В 1831-м году батюшка был назначен сенатором в Москву и потому должен был оставить Калугу, нас – мальчиков – он решился отдать на воспитание калужскому помещику Семену Яковлевичу Унковскому, отцу многочисленного семейства, весьма достойному и хорошему человеку. Он жил в 12-ти верстах от Калуги в своем имении – в деревне Колышевке. За известную плату Унковский взялся обучать нас вместе с детьми своими и образовать, таким образом, маленький пансион. Егор Иванович Бот должен был оставаться при нас неотлучно в пансионе.

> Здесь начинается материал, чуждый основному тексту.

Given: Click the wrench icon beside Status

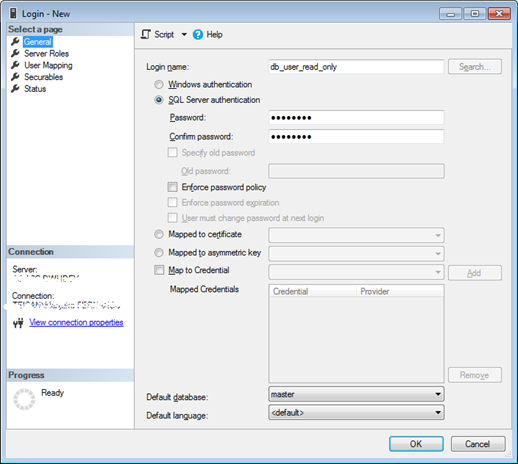Looking at the screenshot, I should pyautogui.click(x=15, y=89).

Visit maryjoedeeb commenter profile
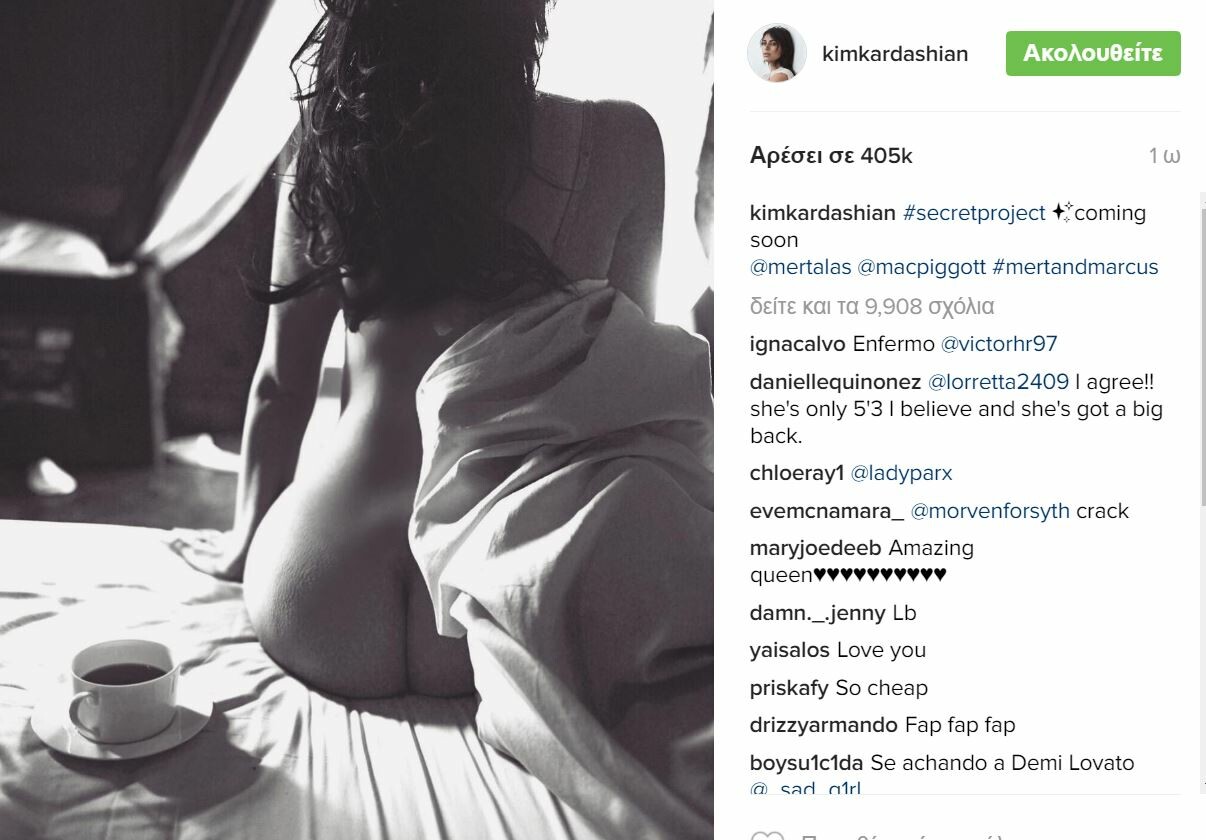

В назначенный день и час нас посадили в четырехместную карету и повезли в Колышевку Сборы в дорогу, сама дорога и, наконец, новое местопребывание наше очень забавляло нас, и таким образом, нечувствительно оставили навсегда родительский дом.

Семейство Унковских, в которое мы поступили, состояло из следующих лиц. Семен Яковлевич Унковский – отставной флота лейтенант, воспитанник Морского кадетского корпуса и участник кругосветной экспедиции адмирала Лазарева, с которым с тех пор находился в тесной дружбе. Человек умный, положительный, добрый семьянин, хороший хозяин, он мог бы с пользой служить на другом поприще, но огромное семейство и недостаток средств заставили его на время удалиться в деревню. Супруга его, Варвара Михайловна, заведовала домашним хозяйством и как женщина недальняя, но весьма добрая вела это дело по старосветским преданиям при помощи огромного количества дворовых девок и женщин. Из них одна, по имени Фиона, в качестве ключницы исключительно заведовала провиантской частью, а потому все прижимки ее особенно остались нам памятны. Так как кроме нас первое время у Унковского никого из посторонних детей не было, то положение нас ничем не рознилось от положения родных детей Унковского. Их было, сколько помнится, во время нашего поступления человек 10, из коих только две дочери, остальные все мальчики разных возрастов; старшему было, впрочем, не более 14-ти лет, так как он с братом Сергеем был почти одногодок. Всем наукам обучала нас девица средних лет, и сколько помнится, звали ее Анной Андреевной, бывшая воспитанница Митавского воспитательного дома[28]. Как все девицы этого рода, она была весьма некрасива, немного рыжевата и постоянно ходила с подвязанной щекой. Учила она нас всех вместе и заставляла себя уважать иногда при помощи линейки. Егор Иванович Бот тоже учил всех нас немецкому языку и, так как он исключительно находился при нас, то и спал с нами в одной комнате и, кроме того, постоянно был нашим защитником во всех мелочных спорных делах. Впрочем, его все очень любили, только с одной ключницей, Фионией, никак не удавалось ему ладить, кто из них был прав и кто виноват – теперь не берусь решить. Время пребывания нашего в деревне у Унковского оставалось мне очень памятно. Теперь уже, я думаю, трудно отыскать в России остатки формы прошедшего века, но тогда еще жили по-старинному, и худое, и лучшее, представлялось во всей наготе своей без прикрас, как оно есть. С тех пор многое переменилось, и в самом Колышеве, где я был недавно, тоже все в другом виде.